> [ACTION ITEM] Could you print, exactly as they stand, the lines from the one holding "The width and" to the end of the data below, and nothing more?

[Extracted records]
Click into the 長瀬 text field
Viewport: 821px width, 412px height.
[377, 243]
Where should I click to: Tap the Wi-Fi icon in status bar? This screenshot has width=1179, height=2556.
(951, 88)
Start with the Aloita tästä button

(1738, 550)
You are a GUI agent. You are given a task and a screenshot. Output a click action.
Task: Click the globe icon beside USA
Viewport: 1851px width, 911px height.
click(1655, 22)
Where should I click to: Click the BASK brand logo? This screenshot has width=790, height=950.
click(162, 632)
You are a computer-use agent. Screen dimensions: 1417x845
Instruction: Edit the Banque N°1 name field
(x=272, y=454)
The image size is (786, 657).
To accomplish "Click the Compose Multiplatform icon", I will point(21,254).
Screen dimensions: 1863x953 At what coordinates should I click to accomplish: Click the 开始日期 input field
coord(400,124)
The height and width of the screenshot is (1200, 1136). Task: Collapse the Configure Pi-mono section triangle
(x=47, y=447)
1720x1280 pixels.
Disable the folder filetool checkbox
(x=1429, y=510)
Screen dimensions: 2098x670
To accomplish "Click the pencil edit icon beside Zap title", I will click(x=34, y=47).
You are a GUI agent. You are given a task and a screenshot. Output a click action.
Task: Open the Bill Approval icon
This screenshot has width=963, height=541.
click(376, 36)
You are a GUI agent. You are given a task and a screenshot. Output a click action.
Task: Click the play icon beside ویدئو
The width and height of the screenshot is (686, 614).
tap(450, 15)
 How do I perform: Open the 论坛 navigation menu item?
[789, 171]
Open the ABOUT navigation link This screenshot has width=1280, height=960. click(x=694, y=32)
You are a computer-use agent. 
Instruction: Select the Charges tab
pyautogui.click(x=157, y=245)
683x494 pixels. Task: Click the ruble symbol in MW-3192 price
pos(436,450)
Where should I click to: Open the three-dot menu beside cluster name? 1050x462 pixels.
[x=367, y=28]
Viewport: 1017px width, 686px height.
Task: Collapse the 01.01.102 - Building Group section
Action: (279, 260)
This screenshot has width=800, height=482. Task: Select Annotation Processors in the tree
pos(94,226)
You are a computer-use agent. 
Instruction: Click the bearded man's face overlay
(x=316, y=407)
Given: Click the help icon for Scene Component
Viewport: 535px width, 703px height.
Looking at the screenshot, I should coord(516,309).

> [YOUR RESPONSE]
The width and height of the screenshot is (686, 614).
tap(450, 15)
 How do I perform: Open the 论坛 navigation menu item?
[789, 171]
Open the ABOUT navigation link This screenshot has width=1280, height=960. click(x=694, y=32)
You are a computer-use agent. 
Instruction: Select the Charges tab
pyautogui.click(x=157, y=245)
683x494 pixels. Task: Click the ruble symbol in MW-3192 price
pos(436,450)
Where should I click to: Open the three-dot menu beside cluster name? 1050x462 pixels.
[x=367, y=28]
Viewport: 1017px width, 686px height.
Task: Collapse the 01.01.102 - Building Group section
Action: (279, 260)
This screenshot has width=800, height=482. Task: Select Annotation Processors in the tree
pos(94,226)
You are a computer-use agent. 
Instruction: Click the bearded man's face overlay
(x=316, y=407)
Given: Click the help icon for Scene Component
Viewport: 535px width, 703px height.
Looking at the screenshot, I should coord(516,309).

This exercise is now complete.